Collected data
——

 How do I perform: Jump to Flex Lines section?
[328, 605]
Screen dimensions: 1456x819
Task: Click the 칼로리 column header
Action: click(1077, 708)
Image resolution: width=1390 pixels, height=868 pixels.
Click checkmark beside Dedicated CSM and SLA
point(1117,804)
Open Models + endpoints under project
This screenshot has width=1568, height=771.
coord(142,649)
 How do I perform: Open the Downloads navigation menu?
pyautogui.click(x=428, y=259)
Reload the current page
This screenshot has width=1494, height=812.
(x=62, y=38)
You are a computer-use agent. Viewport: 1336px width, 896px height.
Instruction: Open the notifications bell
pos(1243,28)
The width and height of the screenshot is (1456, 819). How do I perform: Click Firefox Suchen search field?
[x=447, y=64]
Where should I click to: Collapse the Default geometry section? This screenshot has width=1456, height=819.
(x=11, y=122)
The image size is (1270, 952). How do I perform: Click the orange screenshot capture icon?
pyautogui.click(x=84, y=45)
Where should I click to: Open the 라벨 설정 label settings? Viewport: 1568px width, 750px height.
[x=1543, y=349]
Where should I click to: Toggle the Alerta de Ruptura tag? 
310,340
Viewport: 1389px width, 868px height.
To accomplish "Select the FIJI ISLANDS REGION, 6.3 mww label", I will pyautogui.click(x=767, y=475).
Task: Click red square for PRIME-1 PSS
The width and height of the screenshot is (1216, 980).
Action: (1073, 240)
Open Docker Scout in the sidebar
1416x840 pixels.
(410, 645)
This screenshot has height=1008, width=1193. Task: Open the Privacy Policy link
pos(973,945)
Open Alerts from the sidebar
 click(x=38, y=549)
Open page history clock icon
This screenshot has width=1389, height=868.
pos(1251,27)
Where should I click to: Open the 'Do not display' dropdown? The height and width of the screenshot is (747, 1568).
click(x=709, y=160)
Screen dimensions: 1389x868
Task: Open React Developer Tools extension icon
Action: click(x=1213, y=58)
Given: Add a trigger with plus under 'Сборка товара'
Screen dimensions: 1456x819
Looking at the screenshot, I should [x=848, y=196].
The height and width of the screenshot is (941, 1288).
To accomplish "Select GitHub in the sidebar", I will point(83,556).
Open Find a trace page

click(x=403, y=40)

——

#### [WHAT YOU WILL DO]
Exact repetition of every record is required.

#### [RESULT]
 How do I perform: Jump to Flex Lines section?
[328, 605]
Screen dimensions: 1456x819
Task: Click the 칼로리 column header
Action: click(1077, 708)
Image resolution: width=1390 pixels, height=868 pixels.
Click checkmark beside Dedicated CSM and SLA
point(1117,804)
Open Models + endpoints under project
This screenshot has width=1568, height=771.
coord(142,649)
 How do I perform: Open the Downloads navigation menu?
pyautogui.click(x=428, y=259)
Reload the current page
This screenshot has width=1494, height=812.
(x=62, y=38)
You are a computer-use agent. Viewport: 1336px width, 896px height.
Instruction: Open the notifications bell
pos(1243,28)
The width and height of the screenshot is (1456, 819). How do I perform: Click Firefox Suchen search field?
[x=447, y=64]
Where should I click to: Collapse the Default geometry section? This screenshot has width=1456, height=819.
(x=11, y=122)
The image size is (1270, 952). How do I perform: Click the orange screenshot capture icon?
pyautogui.click(x=84, y=45)
Where should I click to: Open the 라벨 설정 label settings? Viewport: 1568px width, 750px height.
[x=1543, y=349]
Where should I click to: Toggle the Alerta de Ruptura tag? 
310,340
Viewport: 1389px width, 868px height.
To accomplish "Select the FIJI ISLANDS REGION, 6.3 mww label", I will pyautogui.click(x=767, y=475).
Task: Click red square for PRIME-1 PSS
The width and height of the screenshot is (1216, 980).
Action: (1073, 240)
Open Docker Scout in the sidebar
1416x840 pixels.
(410, 645)
This screenshot has height=1008, width=1193. Task: Open the Privacy Policy link
pos(973,945)
Open Alerts from the sidebar
 click(x=38, y=549)
Open page history clock icon
This screenshot has width=1389, height=868.
pos(1251,27)
Where should I click to: Open the 'Do not display' dropdown? The height and width of the screenshot is (747, 1568).
click(x=709, y=160)
Screen dimensions: 1389x868
Task: Open React Developer Tools extension icon
Action: click(x=1213, y=58)
Given: Add a trigger with plus under 'Сборка товара'
Screen dimensions: 1456x819
Looking at the screenshot, I should [x=848, y=196].
The height and width of the screenshot is (941, 1288).
To accomplish "Select GitHub in the sidebar", I will point(83,556).
Open Find a trace page

click(x=403, y=40)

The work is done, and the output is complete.